The investigators also asked Allen if he recalled any of Vanecko’s friends speaking with a foreign accent. The Chicago Sun-Times has reported that Craig Denham — the member of Vanecko’s group the police said had been arguing with Koschman — speaks with a distinct British accent, which isn’t mentioned in the police reports.
“This whole British accent thing keeps coming up, and I just don’t remember anything about that,” Allen told the Sun-Times.
Two other Koschman friends who were with him that night — David Francis and James Copeland — also have been interviewed by Ferguson’s investigators in recent weeks. A fourth, Shaun Hageline, said he’s scheduled to be interviewed later this month.
Ferguson’s office declined to comment.
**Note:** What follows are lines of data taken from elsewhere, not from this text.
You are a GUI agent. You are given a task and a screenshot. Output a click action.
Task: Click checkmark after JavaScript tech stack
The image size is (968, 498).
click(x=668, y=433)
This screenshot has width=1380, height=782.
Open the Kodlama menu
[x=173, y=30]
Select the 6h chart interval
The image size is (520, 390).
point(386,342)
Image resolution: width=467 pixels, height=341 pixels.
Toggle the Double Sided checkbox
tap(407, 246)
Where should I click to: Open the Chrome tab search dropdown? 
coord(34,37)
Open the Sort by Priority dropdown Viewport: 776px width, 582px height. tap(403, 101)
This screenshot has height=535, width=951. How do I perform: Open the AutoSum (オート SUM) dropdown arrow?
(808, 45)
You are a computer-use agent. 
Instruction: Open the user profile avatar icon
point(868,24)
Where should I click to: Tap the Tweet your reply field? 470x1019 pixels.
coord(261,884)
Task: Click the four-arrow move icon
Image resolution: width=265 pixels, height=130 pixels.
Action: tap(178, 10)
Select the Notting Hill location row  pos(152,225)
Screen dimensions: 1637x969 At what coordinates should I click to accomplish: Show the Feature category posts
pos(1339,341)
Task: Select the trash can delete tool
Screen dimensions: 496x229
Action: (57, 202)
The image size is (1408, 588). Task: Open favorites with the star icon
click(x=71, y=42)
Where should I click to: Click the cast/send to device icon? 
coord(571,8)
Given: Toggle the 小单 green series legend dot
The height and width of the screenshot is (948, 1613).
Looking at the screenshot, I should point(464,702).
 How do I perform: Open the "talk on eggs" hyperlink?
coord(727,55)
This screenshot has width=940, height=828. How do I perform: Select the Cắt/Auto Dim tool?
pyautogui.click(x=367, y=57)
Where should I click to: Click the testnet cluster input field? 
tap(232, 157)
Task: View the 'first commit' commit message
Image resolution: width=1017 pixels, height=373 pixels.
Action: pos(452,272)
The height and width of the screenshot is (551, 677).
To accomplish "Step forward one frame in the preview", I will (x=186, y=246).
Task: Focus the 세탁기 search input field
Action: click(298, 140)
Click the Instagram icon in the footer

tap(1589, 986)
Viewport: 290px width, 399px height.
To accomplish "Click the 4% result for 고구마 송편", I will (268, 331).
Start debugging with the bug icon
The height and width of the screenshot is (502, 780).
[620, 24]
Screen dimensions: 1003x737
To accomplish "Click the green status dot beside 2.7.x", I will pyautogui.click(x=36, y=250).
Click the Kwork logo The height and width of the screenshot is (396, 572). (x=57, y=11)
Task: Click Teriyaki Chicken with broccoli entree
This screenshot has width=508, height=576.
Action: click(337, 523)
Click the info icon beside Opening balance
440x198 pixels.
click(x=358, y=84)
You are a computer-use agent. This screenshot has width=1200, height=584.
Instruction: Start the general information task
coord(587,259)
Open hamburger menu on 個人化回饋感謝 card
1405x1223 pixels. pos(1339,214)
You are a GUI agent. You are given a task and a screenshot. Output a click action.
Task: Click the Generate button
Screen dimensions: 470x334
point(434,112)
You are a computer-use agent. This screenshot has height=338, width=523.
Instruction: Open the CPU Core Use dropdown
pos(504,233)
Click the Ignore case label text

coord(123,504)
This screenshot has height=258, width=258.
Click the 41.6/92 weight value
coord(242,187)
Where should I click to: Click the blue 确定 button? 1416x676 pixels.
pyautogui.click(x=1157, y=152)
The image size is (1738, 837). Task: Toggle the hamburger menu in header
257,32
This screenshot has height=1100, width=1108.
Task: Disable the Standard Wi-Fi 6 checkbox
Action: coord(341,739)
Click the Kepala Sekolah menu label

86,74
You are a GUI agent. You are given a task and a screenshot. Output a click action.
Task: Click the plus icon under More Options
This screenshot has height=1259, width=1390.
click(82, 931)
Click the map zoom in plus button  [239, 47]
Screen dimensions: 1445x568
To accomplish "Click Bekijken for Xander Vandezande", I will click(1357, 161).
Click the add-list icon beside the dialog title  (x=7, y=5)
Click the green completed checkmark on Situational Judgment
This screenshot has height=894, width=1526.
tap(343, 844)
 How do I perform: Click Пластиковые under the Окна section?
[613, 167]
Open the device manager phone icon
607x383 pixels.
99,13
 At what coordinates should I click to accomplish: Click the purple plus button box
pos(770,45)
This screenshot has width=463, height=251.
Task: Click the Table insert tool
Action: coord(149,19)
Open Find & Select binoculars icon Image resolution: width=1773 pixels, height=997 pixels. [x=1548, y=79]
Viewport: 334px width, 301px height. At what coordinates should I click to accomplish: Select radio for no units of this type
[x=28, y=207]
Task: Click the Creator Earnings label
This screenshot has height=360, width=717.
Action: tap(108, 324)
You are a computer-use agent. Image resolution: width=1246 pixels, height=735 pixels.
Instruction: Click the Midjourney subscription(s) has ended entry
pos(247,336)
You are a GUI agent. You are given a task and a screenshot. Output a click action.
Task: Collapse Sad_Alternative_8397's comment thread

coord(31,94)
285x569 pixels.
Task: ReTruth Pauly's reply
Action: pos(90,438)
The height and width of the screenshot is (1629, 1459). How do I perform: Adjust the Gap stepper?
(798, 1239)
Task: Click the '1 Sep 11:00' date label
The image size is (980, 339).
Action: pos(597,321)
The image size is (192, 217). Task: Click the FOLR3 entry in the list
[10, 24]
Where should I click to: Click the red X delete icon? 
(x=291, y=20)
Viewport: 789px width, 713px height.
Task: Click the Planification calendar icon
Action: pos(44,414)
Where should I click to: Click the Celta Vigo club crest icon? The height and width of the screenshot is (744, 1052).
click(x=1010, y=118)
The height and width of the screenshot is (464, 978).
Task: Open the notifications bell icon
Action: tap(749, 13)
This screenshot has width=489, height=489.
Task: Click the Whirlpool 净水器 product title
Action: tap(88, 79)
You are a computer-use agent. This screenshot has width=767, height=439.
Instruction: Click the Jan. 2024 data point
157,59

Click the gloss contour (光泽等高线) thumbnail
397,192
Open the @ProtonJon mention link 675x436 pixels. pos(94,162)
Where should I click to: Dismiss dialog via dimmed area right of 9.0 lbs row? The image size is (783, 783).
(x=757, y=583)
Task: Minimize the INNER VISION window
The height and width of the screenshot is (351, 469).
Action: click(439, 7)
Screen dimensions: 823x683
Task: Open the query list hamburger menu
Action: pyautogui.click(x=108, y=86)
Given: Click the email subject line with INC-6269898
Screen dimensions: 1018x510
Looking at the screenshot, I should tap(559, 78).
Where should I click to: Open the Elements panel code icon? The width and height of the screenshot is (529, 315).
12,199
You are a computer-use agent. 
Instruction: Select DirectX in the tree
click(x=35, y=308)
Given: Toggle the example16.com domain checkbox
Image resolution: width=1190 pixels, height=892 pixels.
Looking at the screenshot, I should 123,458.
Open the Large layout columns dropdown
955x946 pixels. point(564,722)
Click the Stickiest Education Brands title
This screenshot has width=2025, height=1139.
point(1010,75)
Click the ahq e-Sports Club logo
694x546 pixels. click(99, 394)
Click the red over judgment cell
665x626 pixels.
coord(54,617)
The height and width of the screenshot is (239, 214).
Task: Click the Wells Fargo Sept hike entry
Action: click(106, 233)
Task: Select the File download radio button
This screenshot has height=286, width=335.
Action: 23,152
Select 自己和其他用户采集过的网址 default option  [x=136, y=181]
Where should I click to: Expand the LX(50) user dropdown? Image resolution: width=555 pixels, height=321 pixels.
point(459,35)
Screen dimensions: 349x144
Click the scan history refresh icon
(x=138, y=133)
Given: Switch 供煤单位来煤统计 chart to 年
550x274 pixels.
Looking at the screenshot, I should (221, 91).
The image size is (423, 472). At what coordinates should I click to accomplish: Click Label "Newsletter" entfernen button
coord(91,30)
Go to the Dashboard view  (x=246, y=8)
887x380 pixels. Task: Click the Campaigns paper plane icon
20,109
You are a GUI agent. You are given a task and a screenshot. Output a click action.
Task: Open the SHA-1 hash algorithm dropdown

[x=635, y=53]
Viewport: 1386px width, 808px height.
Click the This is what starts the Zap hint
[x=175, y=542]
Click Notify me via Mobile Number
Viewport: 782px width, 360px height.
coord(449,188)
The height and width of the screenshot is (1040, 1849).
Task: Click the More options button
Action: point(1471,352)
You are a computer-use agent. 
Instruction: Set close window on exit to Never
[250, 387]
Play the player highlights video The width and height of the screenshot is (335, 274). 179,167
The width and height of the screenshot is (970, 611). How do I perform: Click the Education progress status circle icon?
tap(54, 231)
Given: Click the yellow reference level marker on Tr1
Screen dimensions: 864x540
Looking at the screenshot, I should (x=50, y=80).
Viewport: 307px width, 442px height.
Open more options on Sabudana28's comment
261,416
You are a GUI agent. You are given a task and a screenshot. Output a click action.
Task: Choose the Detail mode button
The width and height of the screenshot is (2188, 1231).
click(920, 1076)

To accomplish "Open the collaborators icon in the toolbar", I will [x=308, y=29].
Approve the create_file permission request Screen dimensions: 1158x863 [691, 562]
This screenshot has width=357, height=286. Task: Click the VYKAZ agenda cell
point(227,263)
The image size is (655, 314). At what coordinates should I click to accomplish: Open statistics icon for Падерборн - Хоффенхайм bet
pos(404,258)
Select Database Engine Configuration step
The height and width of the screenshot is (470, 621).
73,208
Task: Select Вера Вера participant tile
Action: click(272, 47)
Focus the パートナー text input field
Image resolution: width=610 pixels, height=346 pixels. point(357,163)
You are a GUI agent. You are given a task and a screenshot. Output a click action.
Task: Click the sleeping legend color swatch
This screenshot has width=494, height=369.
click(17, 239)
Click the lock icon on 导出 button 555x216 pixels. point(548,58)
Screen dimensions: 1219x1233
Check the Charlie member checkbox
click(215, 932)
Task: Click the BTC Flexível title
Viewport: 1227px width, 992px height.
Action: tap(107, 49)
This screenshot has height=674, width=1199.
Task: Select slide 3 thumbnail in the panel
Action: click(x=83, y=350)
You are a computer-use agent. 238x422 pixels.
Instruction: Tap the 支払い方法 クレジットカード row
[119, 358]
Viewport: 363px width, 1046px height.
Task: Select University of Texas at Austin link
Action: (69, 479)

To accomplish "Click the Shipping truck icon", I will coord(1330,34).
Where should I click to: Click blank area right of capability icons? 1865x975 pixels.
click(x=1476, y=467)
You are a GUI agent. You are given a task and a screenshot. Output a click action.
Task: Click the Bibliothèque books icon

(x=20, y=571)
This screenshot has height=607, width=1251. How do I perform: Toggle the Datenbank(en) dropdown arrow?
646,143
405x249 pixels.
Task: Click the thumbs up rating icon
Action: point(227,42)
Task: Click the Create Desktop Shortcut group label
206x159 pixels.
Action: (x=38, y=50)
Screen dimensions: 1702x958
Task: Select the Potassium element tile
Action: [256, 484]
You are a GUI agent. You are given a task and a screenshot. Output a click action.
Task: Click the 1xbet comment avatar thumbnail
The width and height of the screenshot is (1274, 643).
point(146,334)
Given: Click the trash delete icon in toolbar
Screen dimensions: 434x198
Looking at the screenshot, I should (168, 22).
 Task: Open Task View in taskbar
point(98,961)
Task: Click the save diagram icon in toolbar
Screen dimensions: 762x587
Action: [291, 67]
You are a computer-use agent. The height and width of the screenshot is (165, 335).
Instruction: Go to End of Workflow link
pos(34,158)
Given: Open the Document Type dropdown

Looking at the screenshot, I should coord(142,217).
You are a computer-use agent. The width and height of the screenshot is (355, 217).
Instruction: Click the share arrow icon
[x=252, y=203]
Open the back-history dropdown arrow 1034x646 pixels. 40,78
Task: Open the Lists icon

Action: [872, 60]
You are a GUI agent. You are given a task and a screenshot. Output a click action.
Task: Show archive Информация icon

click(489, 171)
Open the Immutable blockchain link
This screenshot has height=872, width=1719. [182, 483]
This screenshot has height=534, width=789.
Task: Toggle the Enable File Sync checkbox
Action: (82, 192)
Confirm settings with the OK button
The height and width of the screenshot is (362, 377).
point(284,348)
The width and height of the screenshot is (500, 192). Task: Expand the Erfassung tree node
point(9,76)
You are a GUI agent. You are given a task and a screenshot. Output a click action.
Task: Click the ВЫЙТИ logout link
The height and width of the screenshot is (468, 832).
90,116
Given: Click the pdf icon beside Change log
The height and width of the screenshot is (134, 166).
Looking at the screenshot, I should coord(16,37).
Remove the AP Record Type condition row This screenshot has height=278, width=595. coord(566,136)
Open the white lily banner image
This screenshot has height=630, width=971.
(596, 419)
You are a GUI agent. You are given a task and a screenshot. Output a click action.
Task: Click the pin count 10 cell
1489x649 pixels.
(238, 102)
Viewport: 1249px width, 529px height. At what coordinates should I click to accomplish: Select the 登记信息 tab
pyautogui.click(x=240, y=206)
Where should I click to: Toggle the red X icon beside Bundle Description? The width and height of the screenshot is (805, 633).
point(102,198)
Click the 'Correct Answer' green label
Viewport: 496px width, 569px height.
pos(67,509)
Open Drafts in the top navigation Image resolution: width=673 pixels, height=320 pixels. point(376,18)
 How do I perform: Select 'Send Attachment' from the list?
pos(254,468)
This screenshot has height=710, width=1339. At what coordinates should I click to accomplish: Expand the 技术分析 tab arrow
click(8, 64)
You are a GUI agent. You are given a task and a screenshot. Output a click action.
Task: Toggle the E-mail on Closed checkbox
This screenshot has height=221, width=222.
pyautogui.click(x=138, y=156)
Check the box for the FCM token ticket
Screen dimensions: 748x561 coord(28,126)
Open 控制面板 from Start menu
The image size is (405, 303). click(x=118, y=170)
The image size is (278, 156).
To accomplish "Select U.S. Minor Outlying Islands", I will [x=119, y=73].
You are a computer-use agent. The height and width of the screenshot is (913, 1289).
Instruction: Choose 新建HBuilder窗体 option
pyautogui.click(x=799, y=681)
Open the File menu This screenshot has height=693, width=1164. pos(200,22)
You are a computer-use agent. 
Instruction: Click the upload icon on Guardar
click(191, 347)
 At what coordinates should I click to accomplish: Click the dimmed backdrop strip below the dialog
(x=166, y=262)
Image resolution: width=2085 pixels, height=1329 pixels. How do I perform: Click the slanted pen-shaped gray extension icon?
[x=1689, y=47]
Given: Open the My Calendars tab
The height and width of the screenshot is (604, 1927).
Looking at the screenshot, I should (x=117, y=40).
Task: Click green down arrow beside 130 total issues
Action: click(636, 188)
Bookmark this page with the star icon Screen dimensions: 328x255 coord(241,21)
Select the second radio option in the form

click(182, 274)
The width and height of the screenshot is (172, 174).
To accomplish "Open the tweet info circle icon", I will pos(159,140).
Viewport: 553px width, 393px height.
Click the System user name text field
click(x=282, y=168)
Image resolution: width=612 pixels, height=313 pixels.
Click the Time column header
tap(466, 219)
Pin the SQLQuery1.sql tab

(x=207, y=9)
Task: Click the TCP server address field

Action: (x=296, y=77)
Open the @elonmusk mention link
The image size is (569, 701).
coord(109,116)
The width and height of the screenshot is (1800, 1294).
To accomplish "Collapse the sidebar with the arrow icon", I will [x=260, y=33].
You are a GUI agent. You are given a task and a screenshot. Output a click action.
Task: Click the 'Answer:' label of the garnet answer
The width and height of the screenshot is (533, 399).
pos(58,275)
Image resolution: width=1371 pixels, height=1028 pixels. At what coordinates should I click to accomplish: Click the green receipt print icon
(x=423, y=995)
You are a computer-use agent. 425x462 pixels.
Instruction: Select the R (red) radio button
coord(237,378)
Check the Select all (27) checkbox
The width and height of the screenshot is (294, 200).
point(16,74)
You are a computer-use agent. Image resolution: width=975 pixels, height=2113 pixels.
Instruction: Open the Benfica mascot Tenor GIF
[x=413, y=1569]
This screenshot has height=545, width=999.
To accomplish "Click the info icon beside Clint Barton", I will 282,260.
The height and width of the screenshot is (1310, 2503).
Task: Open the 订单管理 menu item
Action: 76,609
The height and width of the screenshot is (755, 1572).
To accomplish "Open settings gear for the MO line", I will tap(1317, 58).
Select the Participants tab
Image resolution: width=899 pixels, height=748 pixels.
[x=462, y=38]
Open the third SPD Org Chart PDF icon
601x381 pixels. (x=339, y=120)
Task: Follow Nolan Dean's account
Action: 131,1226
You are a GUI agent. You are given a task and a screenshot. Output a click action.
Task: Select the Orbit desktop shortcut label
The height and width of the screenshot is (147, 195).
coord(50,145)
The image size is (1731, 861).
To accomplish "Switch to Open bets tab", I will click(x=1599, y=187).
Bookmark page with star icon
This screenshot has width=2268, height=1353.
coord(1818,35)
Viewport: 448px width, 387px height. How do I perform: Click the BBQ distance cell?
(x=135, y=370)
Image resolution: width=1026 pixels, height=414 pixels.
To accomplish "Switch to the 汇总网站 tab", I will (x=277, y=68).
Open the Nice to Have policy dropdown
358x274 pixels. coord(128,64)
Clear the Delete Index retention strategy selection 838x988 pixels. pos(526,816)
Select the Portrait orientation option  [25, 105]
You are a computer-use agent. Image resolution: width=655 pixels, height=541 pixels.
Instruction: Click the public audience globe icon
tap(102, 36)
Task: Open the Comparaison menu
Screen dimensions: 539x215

He opened his investigation in March, prompted by reports in the Sun-Times that revealed discrepancies between what Koschman’s friends say happened in the moments leading to the punch, and what the police said those witnesses told them.
Koschman’s death remained classified as an unsolved homicide for seven years, until early this year, when the Sun-Times sought records from the investigation, and the police reopened the case.
In 2004, detectives and prosecutors said they didn’t file charges in part because they couldn’t confirm who threw the punch. This year’s reopened police investigation determined it was the 6-foot-3, 230-pound Vanecko who threw the punch, hitting the 5-foot-5, 140-pound Koschman in the face. But in deciding not to file charges, the police said Koschman was being aggressive and that Vanecko acted in self-defense.